A cardiac evaluation is necessary to find the source, as the heart is a common origin. An electrocardiogram (ECG or EKG) can detect abnormal rhythms like atrial fibrillation. An echocardiogram (heart ultrasound) is also used to view the heart’s chambers and valves, helping to identify structural problems or clots.

Blood tests are also part of the diagnosis. They can identify underlying conditions that increase clotting risk, such as inherited disorders or markers of inflammation that suggest an infection.

Medical Interventions and Management

Treatment for an embolic infarct is time-sensitive, focusing on restoring blood flow immediately and preventing future events long-term. The approach depends on the blockage’s location and severity, as well as the patient’s health.

In the acute phase, the objective is to remove the blockage and restore circulation.
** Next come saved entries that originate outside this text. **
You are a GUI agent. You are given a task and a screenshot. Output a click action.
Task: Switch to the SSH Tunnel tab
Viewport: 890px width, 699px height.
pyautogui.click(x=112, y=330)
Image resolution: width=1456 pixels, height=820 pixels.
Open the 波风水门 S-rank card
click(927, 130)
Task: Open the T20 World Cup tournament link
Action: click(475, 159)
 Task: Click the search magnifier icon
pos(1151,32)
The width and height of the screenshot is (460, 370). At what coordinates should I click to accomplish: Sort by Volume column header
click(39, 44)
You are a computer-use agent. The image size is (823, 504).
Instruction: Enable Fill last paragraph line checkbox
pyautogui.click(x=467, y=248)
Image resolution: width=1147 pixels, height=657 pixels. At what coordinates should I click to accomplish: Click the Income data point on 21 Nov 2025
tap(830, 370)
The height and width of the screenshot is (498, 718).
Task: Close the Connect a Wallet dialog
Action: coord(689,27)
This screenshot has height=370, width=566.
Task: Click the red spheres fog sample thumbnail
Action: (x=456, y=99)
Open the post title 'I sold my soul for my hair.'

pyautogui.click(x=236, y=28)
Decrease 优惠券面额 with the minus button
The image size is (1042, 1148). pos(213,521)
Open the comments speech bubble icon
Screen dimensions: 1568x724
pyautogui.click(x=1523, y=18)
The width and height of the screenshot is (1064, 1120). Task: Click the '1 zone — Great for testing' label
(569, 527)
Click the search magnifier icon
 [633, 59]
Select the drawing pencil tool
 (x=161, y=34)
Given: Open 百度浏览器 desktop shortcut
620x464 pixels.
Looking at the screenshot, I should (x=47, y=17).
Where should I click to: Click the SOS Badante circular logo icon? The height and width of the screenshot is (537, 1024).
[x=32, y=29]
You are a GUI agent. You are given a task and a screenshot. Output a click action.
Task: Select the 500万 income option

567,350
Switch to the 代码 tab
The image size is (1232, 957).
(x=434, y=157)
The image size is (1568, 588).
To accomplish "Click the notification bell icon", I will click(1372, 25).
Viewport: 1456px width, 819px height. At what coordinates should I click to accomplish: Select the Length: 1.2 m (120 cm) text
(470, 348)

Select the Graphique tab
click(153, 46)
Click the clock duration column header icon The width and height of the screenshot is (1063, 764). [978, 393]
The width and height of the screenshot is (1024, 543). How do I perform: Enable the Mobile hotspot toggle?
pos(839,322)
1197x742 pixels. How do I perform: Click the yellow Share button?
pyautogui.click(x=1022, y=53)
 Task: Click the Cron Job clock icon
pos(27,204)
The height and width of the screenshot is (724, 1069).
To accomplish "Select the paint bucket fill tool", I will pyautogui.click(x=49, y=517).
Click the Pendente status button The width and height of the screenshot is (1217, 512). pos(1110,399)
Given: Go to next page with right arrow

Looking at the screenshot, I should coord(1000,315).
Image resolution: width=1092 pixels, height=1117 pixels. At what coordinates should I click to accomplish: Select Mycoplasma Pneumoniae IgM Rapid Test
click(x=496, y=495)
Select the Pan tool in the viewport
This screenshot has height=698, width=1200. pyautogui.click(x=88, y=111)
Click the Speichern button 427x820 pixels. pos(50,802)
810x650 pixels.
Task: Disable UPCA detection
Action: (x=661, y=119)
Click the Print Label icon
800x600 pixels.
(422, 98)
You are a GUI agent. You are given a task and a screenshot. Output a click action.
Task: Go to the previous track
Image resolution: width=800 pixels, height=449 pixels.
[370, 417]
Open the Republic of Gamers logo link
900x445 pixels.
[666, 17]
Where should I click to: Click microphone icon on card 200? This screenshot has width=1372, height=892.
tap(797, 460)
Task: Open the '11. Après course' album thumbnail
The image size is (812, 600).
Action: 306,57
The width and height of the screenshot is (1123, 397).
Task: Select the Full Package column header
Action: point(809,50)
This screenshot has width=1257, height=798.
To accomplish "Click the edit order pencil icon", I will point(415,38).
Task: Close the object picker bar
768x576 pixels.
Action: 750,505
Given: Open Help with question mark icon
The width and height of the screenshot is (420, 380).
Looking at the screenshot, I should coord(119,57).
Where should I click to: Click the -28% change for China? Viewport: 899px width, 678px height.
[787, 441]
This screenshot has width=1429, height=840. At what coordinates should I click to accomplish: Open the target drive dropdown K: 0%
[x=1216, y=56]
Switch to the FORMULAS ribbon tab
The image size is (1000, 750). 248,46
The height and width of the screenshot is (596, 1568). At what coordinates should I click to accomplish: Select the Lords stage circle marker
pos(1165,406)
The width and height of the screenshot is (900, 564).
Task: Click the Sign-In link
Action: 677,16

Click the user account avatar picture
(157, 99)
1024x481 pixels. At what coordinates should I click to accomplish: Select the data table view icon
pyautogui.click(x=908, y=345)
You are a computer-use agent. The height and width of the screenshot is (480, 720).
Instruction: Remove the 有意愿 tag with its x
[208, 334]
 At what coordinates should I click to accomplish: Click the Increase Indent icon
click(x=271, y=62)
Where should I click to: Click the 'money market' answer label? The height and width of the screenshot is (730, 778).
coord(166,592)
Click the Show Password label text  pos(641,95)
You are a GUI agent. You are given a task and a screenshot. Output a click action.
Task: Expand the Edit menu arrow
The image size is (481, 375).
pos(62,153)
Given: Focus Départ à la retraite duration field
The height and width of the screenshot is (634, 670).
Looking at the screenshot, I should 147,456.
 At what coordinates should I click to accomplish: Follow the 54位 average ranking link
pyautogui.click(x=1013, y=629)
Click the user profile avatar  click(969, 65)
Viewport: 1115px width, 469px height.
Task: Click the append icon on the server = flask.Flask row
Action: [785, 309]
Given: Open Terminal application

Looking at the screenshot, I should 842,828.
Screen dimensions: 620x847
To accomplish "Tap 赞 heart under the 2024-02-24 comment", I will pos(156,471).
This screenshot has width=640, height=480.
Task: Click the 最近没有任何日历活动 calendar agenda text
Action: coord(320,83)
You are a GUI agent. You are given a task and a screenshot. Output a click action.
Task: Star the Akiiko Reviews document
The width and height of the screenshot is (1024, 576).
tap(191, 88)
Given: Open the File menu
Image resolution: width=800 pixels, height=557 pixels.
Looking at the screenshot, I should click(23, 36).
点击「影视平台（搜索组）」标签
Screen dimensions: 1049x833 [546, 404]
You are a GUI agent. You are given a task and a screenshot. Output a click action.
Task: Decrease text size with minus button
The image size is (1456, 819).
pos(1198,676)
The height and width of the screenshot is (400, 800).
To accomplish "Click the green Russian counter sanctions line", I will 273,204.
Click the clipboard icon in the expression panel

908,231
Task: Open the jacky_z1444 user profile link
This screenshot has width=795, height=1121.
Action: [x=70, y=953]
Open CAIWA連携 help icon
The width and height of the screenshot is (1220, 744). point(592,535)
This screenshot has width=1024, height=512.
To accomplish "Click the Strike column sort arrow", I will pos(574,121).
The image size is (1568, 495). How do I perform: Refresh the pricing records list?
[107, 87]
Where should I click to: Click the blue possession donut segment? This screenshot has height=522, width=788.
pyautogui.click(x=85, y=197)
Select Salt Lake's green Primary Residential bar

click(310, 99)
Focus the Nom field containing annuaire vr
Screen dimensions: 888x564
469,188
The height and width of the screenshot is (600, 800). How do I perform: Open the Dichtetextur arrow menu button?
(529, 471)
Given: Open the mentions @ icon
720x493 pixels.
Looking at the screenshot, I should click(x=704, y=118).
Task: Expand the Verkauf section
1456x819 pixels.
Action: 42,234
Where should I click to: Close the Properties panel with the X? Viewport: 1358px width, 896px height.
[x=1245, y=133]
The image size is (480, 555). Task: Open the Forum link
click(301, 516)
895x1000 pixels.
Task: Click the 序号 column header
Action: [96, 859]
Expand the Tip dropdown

For embolic strokes, this may involve thrombolytic therapy, where clot-busting medications like tissue plasminogen activator (tPA) are given intravenously. For larger clots, a mechanical thrombectomy may be performed, where a catheter is used to physically retrieve the clot.

Long-term prevention focuses on the underlying cause of the embolus. If atrial fibrillation is the culprit, patients are prescribed anticoagulant medications (blood thinners) like warfarin or direct oral anticoagulants (DOACs). These medications reduce the blood’s ability to clot, lowering the risk of another embolus forming.

Managing the source is a continuous process. This may include medications to control heart rate in atrial fibrillation. If atherosclerosis is the problem, this involves managing risk factors like high blood pressure, high cholesterol, and diabetes. For septic emboli, treatment requires antibiotics to clear the infection.